= Exercise directions =
Copy out the items from the line containing "Open package references" through the end of the items, substituting "Launch" for "Open" and leaving everything else unchanged.

-------- Input material --------

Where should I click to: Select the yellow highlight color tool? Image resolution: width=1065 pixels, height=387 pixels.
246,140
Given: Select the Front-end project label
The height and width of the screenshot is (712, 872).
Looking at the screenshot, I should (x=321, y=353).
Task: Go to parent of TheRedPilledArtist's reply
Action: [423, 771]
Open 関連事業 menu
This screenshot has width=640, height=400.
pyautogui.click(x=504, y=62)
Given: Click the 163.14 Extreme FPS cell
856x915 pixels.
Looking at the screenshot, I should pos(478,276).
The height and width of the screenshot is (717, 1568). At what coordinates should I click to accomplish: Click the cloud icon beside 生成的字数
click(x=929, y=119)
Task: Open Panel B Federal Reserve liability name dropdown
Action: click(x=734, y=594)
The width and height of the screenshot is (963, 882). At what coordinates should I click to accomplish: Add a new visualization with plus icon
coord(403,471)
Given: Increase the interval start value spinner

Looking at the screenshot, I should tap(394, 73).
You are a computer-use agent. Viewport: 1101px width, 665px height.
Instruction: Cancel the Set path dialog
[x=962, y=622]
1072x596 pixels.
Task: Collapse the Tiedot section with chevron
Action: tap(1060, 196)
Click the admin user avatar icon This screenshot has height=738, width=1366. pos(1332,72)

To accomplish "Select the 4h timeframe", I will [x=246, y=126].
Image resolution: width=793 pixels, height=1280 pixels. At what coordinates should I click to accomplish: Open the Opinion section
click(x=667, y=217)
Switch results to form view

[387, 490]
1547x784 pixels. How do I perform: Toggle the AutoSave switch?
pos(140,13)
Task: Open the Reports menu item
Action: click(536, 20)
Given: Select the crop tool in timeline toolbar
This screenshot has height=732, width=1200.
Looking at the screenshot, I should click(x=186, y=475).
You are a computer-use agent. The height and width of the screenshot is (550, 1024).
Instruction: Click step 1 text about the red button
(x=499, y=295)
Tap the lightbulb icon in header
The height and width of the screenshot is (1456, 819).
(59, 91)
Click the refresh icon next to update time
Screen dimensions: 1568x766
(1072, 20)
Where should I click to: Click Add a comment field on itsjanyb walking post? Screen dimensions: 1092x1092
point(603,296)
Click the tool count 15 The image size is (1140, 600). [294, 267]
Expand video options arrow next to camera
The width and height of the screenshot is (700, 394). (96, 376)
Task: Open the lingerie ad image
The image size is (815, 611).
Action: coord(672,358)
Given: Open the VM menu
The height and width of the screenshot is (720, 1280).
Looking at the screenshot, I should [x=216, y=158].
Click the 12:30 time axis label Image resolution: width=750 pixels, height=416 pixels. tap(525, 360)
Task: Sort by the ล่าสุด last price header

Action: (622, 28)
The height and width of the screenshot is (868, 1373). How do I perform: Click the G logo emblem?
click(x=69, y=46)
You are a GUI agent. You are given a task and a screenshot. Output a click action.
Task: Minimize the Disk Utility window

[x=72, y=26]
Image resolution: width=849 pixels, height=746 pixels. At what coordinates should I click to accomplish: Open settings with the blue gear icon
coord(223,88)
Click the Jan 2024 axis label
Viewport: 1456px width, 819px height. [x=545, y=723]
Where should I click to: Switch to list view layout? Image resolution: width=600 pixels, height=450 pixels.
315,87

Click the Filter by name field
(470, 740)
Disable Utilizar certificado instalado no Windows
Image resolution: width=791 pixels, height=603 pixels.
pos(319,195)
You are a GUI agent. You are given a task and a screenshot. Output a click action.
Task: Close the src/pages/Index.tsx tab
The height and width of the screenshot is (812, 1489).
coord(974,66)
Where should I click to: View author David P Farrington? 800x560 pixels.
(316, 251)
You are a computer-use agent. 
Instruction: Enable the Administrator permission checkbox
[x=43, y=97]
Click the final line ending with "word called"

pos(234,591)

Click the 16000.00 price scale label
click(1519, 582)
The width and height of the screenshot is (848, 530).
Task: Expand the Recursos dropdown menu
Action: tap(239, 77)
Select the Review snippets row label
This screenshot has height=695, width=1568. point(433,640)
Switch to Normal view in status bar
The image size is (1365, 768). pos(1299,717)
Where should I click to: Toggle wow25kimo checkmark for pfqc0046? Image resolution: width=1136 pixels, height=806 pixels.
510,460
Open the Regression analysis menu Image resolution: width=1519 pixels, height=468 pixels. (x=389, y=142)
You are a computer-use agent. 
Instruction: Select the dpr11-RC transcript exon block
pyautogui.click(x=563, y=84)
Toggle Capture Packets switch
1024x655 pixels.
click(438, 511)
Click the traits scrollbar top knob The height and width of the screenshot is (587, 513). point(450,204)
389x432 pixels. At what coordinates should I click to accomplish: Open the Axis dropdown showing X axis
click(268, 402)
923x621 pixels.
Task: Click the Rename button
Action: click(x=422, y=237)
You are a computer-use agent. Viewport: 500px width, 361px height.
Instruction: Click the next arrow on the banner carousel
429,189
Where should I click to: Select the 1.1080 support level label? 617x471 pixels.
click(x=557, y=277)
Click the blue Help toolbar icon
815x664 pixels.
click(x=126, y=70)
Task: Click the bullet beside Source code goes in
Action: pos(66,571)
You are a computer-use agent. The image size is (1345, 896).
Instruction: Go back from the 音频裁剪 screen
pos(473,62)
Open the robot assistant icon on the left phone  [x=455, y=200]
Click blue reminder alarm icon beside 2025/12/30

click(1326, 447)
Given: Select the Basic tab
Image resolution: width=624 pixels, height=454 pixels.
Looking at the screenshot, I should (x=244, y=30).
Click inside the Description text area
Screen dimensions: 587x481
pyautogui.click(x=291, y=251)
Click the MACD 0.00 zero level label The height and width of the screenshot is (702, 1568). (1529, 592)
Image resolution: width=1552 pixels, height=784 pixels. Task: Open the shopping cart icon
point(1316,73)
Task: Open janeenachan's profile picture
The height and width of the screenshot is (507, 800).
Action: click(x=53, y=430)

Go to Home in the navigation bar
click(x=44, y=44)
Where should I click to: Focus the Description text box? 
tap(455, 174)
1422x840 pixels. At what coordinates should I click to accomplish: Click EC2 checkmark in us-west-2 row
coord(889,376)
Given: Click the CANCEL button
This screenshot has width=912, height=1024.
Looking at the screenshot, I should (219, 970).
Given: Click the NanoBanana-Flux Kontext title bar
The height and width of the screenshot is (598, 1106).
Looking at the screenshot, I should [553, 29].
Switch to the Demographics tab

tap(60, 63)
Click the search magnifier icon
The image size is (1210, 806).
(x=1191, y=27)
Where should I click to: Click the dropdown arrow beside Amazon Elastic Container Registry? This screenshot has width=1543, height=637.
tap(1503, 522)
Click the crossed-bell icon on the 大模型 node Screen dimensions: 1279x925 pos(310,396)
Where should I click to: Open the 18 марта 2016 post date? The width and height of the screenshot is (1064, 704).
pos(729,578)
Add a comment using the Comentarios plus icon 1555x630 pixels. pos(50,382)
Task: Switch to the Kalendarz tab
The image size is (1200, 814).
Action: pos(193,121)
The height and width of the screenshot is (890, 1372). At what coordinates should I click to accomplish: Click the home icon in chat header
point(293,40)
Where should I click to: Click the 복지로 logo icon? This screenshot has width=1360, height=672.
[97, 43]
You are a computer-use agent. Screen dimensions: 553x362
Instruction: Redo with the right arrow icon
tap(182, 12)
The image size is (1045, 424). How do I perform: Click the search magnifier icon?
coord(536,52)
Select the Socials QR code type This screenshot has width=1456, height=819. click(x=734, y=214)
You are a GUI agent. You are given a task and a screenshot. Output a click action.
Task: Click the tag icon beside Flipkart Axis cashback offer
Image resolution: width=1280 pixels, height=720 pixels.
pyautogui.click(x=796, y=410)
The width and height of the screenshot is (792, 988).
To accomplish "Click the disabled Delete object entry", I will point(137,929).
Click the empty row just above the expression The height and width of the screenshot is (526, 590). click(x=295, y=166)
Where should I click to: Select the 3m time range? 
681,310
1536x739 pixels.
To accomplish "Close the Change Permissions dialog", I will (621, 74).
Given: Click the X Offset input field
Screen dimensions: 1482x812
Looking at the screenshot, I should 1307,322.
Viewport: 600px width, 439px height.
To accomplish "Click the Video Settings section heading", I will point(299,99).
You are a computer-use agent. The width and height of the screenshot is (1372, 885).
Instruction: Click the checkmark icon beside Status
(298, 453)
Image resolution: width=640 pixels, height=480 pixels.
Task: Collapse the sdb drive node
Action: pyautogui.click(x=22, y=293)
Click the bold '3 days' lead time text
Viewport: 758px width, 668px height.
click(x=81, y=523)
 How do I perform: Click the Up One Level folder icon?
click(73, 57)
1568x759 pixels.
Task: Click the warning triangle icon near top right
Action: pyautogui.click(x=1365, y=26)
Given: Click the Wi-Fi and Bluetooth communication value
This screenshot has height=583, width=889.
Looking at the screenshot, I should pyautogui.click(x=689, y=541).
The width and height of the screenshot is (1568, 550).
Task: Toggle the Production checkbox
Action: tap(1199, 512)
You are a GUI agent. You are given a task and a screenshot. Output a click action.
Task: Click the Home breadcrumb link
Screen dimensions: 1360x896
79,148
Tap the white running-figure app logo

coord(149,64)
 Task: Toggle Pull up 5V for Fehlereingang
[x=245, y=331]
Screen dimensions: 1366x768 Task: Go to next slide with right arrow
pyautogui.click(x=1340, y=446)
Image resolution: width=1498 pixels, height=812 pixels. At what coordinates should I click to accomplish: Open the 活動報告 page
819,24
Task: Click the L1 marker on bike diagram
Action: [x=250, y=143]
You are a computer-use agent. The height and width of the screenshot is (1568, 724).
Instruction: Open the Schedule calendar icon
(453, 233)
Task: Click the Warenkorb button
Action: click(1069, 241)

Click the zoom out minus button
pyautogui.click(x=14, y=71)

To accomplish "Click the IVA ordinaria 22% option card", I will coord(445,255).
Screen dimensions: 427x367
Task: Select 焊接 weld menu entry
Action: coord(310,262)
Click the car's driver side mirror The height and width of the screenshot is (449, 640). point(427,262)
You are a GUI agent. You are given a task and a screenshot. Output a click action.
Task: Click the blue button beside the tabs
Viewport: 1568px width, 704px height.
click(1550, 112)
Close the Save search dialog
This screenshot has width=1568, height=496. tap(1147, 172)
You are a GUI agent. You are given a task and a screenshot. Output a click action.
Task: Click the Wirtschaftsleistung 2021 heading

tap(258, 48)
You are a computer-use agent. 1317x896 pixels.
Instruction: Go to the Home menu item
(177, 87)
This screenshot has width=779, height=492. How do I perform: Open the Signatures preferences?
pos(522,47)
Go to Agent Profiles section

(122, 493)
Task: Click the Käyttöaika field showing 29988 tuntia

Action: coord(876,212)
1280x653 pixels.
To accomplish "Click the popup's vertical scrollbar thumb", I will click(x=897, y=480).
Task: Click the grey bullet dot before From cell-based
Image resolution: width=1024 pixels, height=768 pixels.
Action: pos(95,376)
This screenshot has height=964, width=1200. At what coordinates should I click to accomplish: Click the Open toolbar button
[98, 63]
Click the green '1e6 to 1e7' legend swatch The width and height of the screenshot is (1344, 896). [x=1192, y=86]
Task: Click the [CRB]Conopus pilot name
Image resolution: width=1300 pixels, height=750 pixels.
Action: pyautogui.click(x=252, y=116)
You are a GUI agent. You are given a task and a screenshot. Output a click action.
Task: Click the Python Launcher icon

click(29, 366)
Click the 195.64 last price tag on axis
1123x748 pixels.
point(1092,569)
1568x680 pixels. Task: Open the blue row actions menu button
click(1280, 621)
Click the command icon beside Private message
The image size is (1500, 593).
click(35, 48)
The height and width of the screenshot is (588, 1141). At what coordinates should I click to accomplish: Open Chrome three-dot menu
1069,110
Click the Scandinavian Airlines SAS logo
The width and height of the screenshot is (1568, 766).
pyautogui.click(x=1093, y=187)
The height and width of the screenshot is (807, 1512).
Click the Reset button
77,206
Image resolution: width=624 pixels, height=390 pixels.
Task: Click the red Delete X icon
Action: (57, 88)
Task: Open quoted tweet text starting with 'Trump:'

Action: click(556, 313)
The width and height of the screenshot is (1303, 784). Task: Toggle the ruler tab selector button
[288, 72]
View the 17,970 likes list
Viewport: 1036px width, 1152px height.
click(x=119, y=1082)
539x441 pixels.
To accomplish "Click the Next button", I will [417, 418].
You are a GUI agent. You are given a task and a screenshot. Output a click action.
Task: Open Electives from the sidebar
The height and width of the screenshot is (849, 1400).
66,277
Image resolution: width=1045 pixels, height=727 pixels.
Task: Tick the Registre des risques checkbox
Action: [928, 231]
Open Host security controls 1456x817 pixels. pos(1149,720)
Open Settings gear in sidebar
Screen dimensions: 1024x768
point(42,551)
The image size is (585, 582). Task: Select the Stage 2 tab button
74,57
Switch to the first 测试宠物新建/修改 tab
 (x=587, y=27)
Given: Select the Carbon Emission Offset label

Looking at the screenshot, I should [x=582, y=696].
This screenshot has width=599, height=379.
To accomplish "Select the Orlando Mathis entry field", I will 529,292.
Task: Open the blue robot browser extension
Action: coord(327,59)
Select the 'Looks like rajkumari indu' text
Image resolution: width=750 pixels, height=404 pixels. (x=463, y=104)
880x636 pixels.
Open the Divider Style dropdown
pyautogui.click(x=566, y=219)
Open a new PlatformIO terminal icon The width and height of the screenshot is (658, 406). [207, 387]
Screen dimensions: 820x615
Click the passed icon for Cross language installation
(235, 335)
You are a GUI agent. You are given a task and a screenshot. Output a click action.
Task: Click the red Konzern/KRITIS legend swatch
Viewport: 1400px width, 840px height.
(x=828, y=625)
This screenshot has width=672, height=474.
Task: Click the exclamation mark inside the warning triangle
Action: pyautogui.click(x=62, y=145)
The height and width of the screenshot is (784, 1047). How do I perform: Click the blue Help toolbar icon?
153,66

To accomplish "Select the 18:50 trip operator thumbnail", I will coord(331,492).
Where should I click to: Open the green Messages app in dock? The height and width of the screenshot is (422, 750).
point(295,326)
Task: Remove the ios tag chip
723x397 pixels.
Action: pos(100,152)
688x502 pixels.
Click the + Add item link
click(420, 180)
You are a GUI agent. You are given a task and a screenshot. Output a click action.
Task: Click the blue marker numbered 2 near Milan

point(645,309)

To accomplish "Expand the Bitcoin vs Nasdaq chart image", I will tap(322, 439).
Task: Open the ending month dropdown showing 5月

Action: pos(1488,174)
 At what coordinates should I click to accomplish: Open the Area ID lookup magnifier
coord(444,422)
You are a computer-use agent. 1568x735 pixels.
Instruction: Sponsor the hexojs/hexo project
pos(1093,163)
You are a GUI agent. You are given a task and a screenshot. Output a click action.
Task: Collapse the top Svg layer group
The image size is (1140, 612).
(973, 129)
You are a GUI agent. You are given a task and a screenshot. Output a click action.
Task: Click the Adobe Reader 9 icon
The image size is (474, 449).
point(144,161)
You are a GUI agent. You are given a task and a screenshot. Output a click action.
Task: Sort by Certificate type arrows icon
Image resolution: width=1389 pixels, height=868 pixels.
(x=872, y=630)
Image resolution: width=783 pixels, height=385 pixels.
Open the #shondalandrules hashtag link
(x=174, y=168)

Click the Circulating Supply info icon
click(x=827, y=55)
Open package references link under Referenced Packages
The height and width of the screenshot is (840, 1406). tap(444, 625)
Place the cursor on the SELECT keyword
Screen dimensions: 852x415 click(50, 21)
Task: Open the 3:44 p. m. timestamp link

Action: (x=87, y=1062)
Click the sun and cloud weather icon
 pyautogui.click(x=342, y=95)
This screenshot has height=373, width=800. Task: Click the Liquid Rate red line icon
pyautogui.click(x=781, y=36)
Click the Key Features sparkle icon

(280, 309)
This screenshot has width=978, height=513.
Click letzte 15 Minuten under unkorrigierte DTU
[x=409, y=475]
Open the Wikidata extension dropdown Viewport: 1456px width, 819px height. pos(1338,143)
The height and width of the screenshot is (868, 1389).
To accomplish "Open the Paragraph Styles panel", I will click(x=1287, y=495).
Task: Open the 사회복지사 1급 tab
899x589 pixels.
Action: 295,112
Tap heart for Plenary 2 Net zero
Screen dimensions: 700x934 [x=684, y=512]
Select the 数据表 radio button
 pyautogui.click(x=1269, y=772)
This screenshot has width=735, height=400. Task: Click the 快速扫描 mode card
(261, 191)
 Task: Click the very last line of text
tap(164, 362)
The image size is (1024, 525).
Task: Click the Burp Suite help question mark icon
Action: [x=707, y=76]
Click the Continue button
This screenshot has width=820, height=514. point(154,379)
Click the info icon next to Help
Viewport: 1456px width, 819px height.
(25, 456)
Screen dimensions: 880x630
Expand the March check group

--------

= Output =
Launch package references link under Referenced Packages
The height and width of the screenshot is (840, 1406). tap(444, 625)
Place the cursor on the SELECT keyword
Screen dimensions: 852x415 click(50, 21)
Task: Launch the 3:44 p. m. timestamp link

Action: (x=87, y=1062)
Click the sun and cloud weather icon
 pyautogui.click(x=342, y=95)
This screenshot has height=373, width=800. Task: Click the Liquid Rate red line icon
pyautogui.click(x=781, y=36)
Click the Key Features sparkle icon

(280, 309)
This screenshot has width=978, height=513.
Click letzte 15 Minuten under unkorrigierte DTU
[x=409, y=475]
Launch the Wikidata extension dropdown Viewport: 1456px width, 819px height. pos(1338,143)
The height and width of the screenshot is (868, 1389).
To accomplish "Launch the Paragraph Styles panel", I will click(x=1287, y=495).
Task: Launch the 사회복지사 1급 tab
899x589 pixels.
Action: 295,112
Tap heart for Plenary 2 Net zero
Screen dimensions: 700x934 [x=684, y=512]
Select the 数据表 radio button
 pyautogui.click(x=1269, y=772)
This screenshot has width=735, height=400. Task: Click the 快速扫描 mode card
(261, 191)
 Task: Click the very last line of text
tap(164, 362)
The image size is (1024, 525).
Task: Click the Burp Suite help question mark icon
Action: [x=707, y=76]
Click the Continue button
This screenshot has width=820, height=514. point(154,379)
Click the info icon next to Help
Viewport: 1456px width, 819px height.
(25, 456)
Screen dimensions: 880x630
Expand the March check group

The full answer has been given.